How to Fetch a Single Page with CLI
Learn how to fetch a single URL using crawler.sh CLI without crawling the entire site. Get clean output with smart, path-based filenames.
Sometimes you do not need to crawl an entire website. You just want to grab one page - check its metadata, extract its content, or spot-check a single URL. Running a full crawl for that is overkill. The crawler fetch command solves this by fetching a single URL and saving the result with a clean, path-based filename.
This guide shows you how to use crawler fetch to capture individual pages.
Step 1: Install crawler.sh CLI
Install the CLI with a single command:
curl -fsSL https://install.crawler.sh | shThis downloads the correct binary for your operating system and architecture, places it in ~/.crawler/bin/, and adds it to your PATH. Restart your terminal or run source ~/.bashrc (or ~/.zshrc) to pick up the new PATH entry.
Verify the installation:
crawler --versionStep 2: Fetch a single URL
Run the fetch command with the URL you want to capture:
crawler fetch https://example.com/about/teamThis creates a file called example-com-about-team.crawl in the current directory. The filename is derived from the URL path, so each page gets a unique, readable output file.
Compare this with crawler crawl, which would name the file example-com.crawl regardless of which pages were crawled.
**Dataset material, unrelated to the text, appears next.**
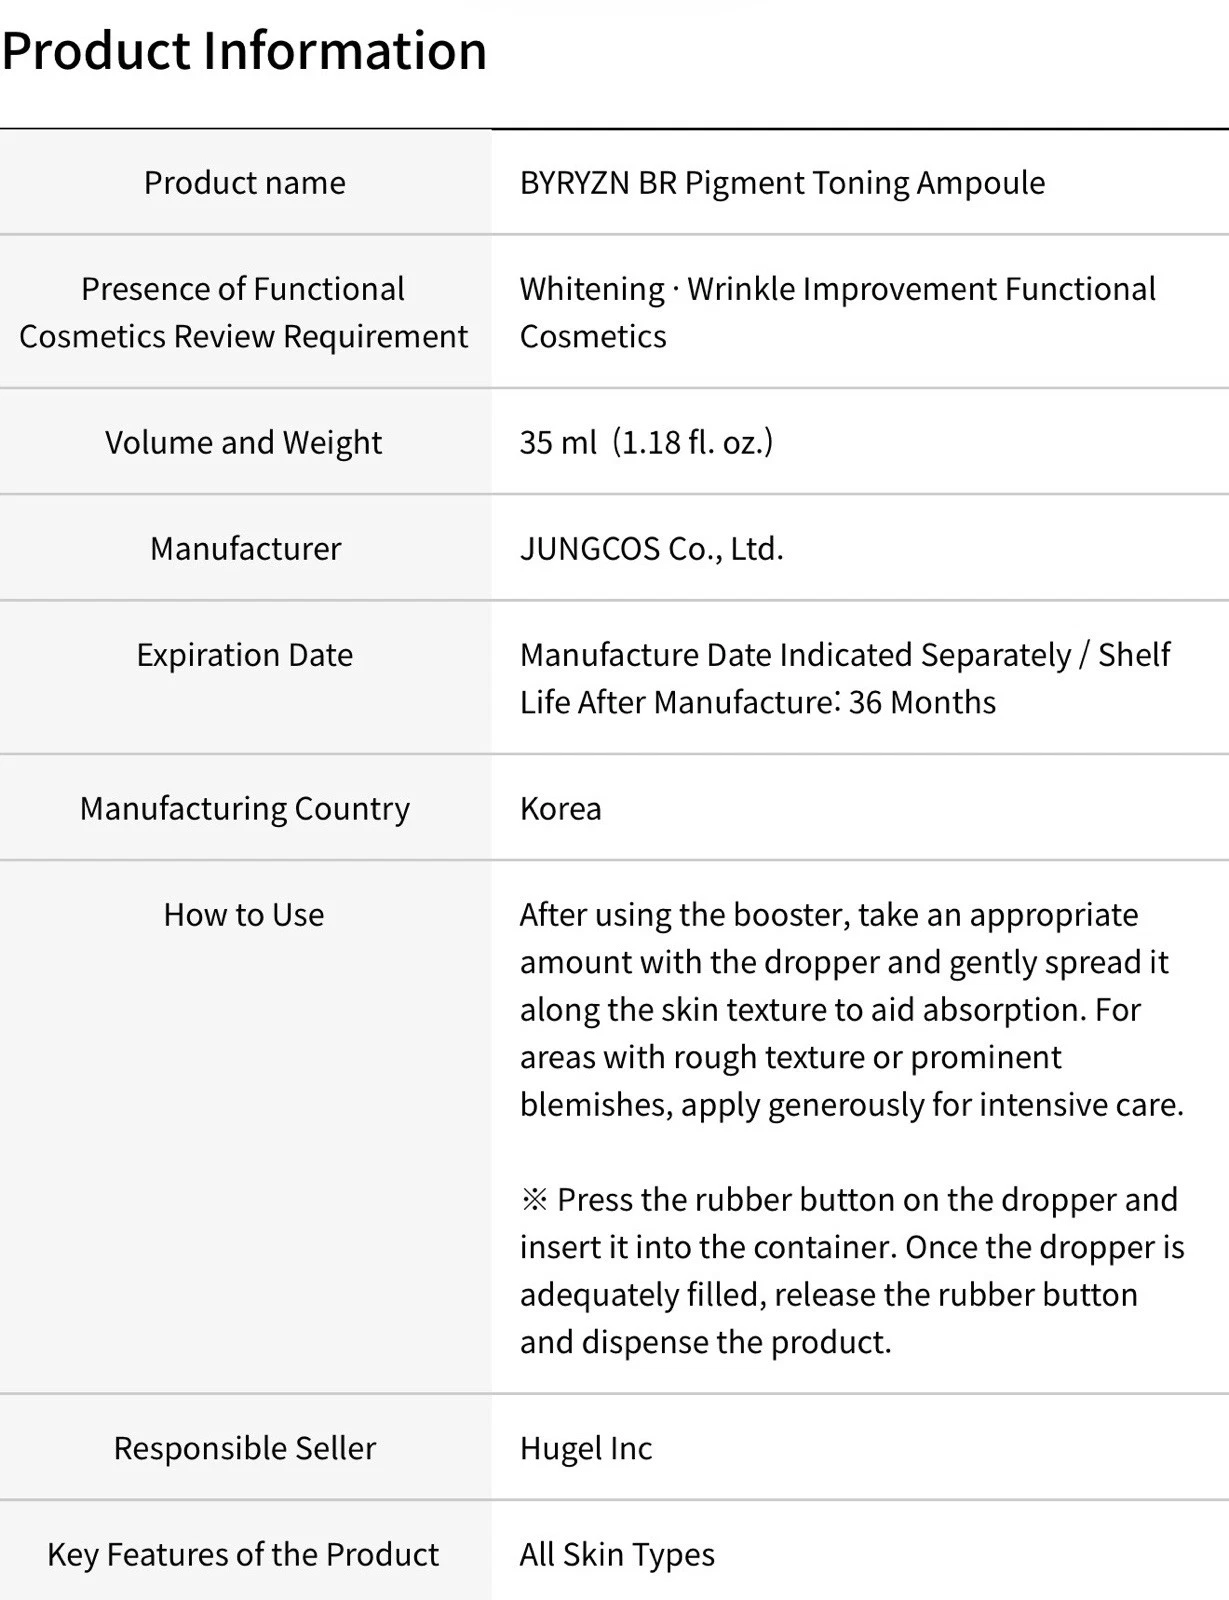
Task: Select the Product name label cell
Action: click(x=245, y=183)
Step 3: Understand the filename convention
The fetch command generates filenames using the pattern {domain}-{slug}.{ext}. Here is how different URLs map to filenames:
| URL | Output file |
|---|---|
https://example.com/ | example-com-index.crawl |
https://example.com/about/team | example-com-about-team.crawl |
https://example.com/blog/my-post.html | example-com-blog-my-post.crawl |
https://example.com/products/widgets?sort=price | example-com-products-widgets.crawl |
The rules are simple: path segments are joined with hyphens, file extensions like .html are stripped, and query parameters are ignored. If you fetch the root URL, the slug becomes index.
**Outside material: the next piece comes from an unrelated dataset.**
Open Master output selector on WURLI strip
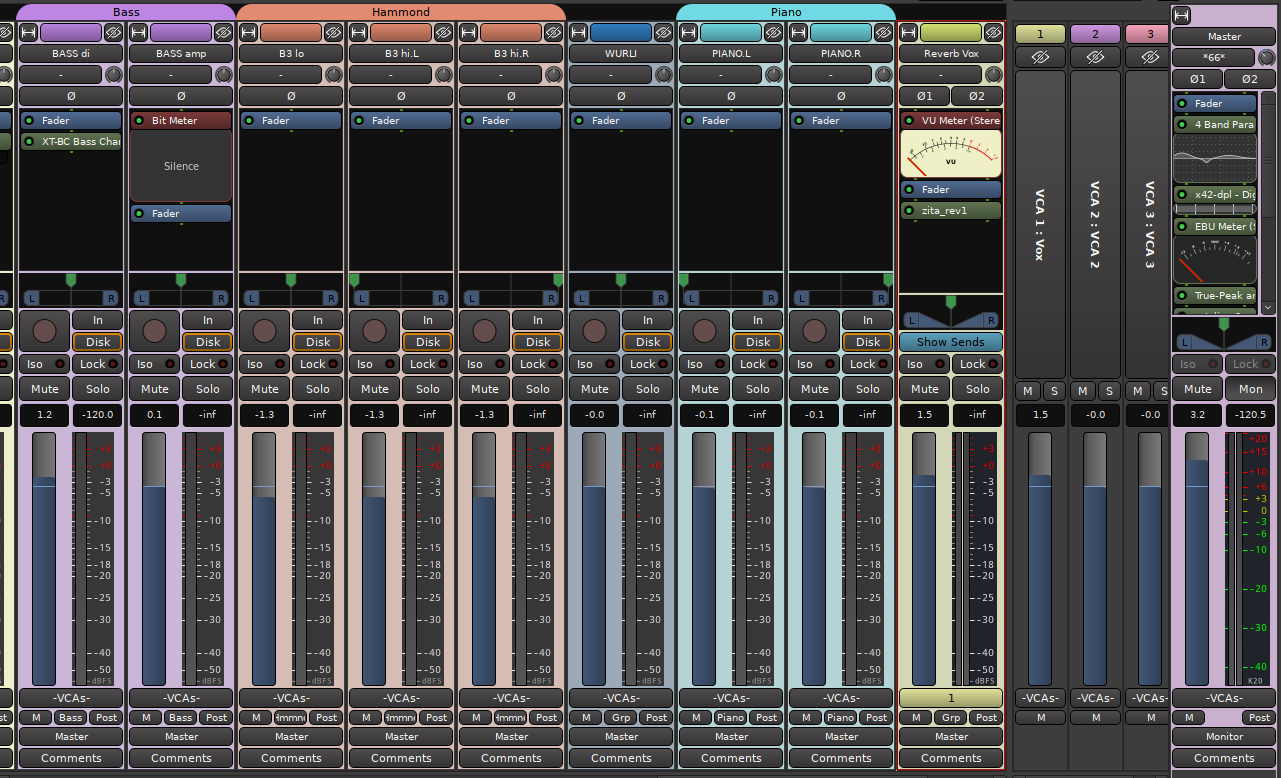Image resolution: width=1281 pixels, height=778 pixels. click(x=621, y=737)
Step 4: Override the output filename
If you want a custom filename instead of the auto-generated one, use the --output flag:
crawler fetch -o team-page.crawl https://example.com/about/teamThis is useful when you want a shorter name or when organizing fetched pages into a specific naming scheme.
Step 5: Choose an output format
The default output format is NDJSON (.crawl), but you can also fetch as JSON or sitemap XML:
# JSON formatcrawler fetch --format json https://example.com/about
# Sitemap XML formatcrawler fetch --format sitemap https://example.com/aboutThe format flag also changes the file extension: .json for JSON and .xml for sitemap.
Step 6: Extract or skip content
By default, crawler fetch extracts the page content as Markdown, including word count, byline, and excerpt. If you only need metadata (status code, title, meta description, canonical URL) and want a faster, smaller result, disable content extraction:
crawler fetch --no-extract https://example.com/aboutThis is useful when you are checking page health rather than reading content.
Step 7: Analyze the fetched page
The output file from fetch is the same format as crawl, so all existing analysis commands work on it:
# View page metadatacrawler info example-com-about.crawl
# Run SEO checks on the single pagecrawler seo example-com-about.crawl
# Convert to JSONcrawler export example-com-about.crawl --format jsonThis makes fetch a fast way to spot-check SEO issues on a specific page without waiting for a full site crawl.
When to use fetch vs crawl
Use crawler fetch when:
- You need to check a single page quickly
- You want to extract content from a specific article or blog post
- You are debugging how the crawler handles a particular URL
- You want to compare the same page over time by re-fetching it
Use crawler crawl when:
- You need to analyze an entire website
- You want to find broken links, orphan pages, or site-wide SEO issues
- You need to discover all pages on a domain